__Selection__
24 November 2014

2014 at Circa Theatre!

We are nearing the end of the year and are just about to launch our programme for 2015 (on 7 December at the Thorndon Fair), so we thought it was time to take a look back at all of the fantastic shows that have graced our stages throughout 2014. It's been a great year!

As usual, we started off the year with the post-Christmas season of the pantomime, Mother Goose - a golden egg of a show, well worth a gander!

Next up was the demand return season of Dave Armstrong's hilarious comedy, Kings of the Gym - PC VS. PE! You loved it in 2013, so we just had to bring it back.

We hosted a NZ Fringe Festival show in February: A Play About Fear by My Accomplice, in which all of your favourite parts of the horror and thriller genres were thrown together in one lo-fi, high-energy, extremely theatrical production.

A Play about Fear
Later we enjoyed the biographical Miss Bronte, performed by Mel Dodge and directed by Lyndee-Jane Rutherford. This one-woman show delighted audiences with its look at the life and work of Charlotte Bronte and her siblings.

Our contribution to the NZ Festival was the dazzlingly theatrical Pasefika by Stuart Hoar, which was a re-imagining of French artist Charles Meryon's struggle to survive in 1860s Paris after his time in New Zealand's French colony of Akaroa.

Helen Moulder brought her futuristic new show, Gloria's Handbag, to Circa Two in March, which was described by audiences as 'funny, poignant and thought-provoking'.

Next up was the exciting sell out season of Armstong Creative's Rita and Douglas, a production that presented the words, music and images of two of New Zealand's greatest cultural icons, Rita Angus and Douglas Lilburn.

Jennifer Ward-Lealand in Rita and Douglas
Ross Jolly directed the award-winning Other Desert Cities by Pulitzer Prize finalist Jon Robin Baitz, a play that taught us that some family secrets cannot stay buried forever.

Show Pony Productions brought us the uproariously funny The Pianist for a season in Circa Two. There is a rumour that this delightful production will return for a 2015 season, so grab a copy of the new brochure on 7 December to see if it's true!

Long-time Circa partners The Improvisors presented a trio of shows for young and old throughout the year, starting with the crowd-favourite Theatresports, followed by the brand new The Improvisors go to the Movies, and finishing up with the school holiday entertainment Improv for Kids.

In May, youth theatre company 1st Gear Productions presented a double bill of plays written and directed by Sarah Delahunty: 2b or nt 2b and 4 Billion Likes!

Next, we had the New Zealand premiere of Bill Cain's Equivocation, directed by Peter Hambleton. Shakespeare and Guy Fawkes, it was a blast.

Paul McLaughlin and Tom Eason in Equivocation.
The Matariki Development Festival 2014 debuted the development season of Aroha White's 2080, as well as rehearsed readings of new writing by Moana Ete and Hone Kouka.

__Task to complete__
Quote the Circa Theatre year-in-review post, starting with "Next up was the demand" and going on through "colony of Akaroa.". The lines that come after this point can be left aside.

__Data extract__

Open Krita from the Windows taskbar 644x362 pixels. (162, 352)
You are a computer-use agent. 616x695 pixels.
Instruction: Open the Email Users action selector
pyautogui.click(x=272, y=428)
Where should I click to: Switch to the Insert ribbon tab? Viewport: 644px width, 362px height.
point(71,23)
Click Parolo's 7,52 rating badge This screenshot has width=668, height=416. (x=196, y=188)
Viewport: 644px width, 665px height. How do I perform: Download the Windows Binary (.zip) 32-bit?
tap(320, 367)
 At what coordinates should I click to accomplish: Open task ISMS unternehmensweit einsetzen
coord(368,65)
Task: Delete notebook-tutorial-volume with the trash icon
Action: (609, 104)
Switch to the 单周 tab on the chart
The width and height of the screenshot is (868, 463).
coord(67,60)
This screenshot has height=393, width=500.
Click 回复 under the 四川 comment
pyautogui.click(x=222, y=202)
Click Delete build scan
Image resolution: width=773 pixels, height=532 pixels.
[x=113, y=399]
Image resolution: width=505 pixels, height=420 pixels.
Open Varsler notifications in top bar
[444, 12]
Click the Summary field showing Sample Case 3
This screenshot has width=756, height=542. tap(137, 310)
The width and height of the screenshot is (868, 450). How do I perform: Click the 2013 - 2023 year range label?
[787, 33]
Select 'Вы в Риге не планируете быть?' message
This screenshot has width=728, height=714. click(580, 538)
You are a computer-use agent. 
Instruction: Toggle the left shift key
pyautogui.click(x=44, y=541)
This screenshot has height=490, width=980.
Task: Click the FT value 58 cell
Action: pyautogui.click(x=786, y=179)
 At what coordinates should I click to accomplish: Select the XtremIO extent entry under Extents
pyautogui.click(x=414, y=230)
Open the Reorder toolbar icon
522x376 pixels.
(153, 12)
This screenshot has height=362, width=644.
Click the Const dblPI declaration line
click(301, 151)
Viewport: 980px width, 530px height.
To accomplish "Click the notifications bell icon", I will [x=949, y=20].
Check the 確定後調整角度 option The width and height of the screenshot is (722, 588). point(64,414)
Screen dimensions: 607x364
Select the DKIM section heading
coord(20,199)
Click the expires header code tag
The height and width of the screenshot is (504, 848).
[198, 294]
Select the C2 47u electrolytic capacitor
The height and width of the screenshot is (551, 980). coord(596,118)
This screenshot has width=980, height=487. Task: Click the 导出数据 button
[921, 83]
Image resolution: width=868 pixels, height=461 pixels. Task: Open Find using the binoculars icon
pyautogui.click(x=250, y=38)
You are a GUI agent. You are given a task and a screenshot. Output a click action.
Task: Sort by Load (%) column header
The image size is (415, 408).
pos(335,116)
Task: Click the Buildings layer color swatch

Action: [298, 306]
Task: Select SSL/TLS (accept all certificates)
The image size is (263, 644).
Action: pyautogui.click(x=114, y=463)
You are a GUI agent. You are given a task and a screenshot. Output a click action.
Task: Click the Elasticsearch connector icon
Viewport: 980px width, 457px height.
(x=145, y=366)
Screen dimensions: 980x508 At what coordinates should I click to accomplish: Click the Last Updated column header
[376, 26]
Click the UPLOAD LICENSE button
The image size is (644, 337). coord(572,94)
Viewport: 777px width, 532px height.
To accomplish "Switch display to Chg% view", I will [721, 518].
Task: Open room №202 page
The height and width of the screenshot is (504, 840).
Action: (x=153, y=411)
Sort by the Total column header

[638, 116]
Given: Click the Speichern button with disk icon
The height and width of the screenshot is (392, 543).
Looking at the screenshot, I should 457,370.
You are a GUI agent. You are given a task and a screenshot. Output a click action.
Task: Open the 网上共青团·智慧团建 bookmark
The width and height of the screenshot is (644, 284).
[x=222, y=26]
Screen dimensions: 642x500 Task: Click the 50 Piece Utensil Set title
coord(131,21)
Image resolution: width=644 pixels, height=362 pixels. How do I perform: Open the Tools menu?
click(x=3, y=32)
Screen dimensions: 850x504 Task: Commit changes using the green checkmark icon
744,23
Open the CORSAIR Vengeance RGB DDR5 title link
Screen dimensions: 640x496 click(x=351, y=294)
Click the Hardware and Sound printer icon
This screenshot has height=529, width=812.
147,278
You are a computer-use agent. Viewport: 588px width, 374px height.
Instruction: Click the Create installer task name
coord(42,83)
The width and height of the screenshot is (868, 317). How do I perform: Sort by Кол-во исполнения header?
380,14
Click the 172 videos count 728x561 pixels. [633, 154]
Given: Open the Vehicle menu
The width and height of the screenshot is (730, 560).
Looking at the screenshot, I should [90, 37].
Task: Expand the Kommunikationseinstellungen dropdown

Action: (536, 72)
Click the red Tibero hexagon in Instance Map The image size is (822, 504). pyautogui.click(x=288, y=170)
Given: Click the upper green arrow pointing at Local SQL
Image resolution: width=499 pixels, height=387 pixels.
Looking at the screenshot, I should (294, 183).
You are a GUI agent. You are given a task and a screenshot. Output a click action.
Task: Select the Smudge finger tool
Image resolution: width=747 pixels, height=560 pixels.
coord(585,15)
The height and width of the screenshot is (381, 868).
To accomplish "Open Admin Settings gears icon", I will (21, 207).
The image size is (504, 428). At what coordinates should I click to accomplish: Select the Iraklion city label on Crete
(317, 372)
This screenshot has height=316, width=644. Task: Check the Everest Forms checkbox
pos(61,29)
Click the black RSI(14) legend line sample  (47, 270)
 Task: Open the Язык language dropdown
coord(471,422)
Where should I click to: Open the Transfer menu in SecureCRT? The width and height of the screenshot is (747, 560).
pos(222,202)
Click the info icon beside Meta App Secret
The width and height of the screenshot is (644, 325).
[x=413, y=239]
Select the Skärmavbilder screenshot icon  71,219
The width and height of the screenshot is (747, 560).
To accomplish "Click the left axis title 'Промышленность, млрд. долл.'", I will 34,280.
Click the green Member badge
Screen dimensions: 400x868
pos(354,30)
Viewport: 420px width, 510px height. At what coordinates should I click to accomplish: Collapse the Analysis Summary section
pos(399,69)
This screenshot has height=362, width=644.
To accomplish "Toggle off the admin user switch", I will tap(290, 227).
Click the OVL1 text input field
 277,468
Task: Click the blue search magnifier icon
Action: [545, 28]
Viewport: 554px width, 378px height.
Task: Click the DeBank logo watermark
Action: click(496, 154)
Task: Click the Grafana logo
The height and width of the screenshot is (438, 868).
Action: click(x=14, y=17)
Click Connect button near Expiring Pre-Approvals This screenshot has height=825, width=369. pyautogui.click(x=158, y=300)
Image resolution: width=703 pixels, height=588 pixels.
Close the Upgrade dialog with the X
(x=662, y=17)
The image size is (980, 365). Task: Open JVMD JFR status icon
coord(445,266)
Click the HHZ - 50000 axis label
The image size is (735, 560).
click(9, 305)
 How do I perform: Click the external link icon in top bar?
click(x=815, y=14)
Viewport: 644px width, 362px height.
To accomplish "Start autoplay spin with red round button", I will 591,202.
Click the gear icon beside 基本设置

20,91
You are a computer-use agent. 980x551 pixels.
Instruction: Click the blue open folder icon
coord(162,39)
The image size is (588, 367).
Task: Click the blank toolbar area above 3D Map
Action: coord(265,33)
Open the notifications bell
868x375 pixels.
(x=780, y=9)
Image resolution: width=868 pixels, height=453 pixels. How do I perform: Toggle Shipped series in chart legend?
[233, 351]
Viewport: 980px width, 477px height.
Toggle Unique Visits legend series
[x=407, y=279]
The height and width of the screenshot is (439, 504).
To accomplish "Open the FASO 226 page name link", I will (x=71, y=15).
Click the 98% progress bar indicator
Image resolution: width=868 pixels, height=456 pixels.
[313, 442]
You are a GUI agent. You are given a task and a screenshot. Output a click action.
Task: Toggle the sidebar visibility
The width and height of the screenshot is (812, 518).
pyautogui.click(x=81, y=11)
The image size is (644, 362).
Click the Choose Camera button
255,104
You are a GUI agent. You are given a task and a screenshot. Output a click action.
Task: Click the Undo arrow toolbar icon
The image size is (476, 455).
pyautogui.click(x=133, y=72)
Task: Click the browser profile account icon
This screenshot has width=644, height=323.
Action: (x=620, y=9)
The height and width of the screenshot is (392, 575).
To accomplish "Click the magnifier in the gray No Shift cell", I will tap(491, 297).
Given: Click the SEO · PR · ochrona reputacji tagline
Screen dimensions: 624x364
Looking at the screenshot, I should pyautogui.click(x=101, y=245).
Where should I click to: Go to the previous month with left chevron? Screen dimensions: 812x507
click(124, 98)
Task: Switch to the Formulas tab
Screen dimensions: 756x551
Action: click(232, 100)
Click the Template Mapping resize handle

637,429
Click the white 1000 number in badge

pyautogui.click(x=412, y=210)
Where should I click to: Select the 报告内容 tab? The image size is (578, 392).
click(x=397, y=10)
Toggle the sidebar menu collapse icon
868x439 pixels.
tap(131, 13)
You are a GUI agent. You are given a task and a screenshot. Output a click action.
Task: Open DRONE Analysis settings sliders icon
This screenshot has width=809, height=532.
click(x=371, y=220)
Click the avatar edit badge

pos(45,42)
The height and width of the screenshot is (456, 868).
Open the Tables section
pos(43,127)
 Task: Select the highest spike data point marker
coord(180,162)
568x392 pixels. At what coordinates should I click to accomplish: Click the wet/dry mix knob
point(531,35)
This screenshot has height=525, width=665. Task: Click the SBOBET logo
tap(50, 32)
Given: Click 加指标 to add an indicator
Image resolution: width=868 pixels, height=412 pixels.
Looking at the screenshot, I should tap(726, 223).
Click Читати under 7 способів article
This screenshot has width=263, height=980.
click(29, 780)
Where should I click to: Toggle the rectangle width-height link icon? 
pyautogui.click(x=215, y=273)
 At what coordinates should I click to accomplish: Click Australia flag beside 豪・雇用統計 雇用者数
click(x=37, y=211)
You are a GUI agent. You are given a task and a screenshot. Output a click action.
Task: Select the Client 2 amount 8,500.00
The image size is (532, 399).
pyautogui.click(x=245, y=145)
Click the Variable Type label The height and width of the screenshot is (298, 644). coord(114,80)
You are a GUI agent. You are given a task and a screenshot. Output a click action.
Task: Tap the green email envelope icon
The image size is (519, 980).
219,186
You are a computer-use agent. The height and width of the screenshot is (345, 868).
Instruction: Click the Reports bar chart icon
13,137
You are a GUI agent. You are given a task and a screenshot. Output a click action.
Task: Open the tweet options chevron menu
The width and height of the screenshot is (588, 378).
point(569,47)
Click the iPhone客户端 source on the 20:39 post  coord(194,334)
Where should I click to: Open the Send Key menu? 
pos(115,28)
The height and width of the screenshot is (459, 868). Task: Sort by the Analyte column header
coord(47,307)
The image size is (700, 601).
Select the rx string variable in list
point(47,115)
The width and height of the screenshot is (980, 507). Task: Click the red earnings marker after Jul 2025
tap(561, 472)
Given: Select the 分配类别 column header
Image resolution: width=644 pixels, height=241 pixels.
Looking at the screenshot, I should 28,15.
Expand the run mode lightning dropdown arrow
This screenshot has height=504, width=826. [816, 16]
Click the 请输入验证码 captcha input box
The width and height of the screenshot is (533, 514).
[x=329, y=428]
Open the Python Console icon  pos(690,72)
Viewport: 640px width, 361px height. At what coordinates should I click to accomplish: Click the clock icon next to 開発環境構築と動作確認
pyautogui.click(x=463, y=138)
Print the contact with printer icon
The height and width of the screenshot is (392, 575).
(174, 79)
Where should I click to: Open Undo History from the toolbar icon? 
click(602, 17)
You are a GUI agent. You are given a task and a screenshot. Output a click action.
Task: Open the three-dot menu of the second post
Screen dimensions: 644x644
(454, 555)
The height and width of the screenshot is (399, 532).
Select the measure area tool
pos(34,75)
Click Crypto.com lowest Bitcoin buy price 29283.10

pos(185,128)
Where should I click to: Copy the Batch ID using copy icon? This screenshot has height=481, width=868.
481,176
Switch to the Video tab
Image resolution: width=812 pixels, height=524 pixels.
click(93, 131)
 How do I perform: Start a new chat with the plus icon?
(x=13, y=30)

__Solution below__
Next up was the demand return season of Dave Armstrong's hilarious comedy, Kings of the Gym - PC VS. PE! You loved it in 2013, so we just had to bring it back.

We hosted a NZ Fringe Festival show in February: A Play About Fear by My Accomplice, in which all of your favourite parts of the horror and thriller genres were thrown together in one lo-fi, high-energy, extremely theatrical production.

A Play about Fear
Later we enjoyed the biographical Miss Bronte, performed by Mel Dodge and directed by Lyndee-Jane Rutherford. This one-woman show delighted audiences with its look at the life and work of Charlotte Bronte and her siblings.

Our contribution to the NZ Festival was the dazzlingly theatrical Pasefika by Stuart Hoar, which was a re-imagining of French artist Charles Meryon's struggle to survive in 1860s Paris after his time in New Zealand's French colony of Akaroa.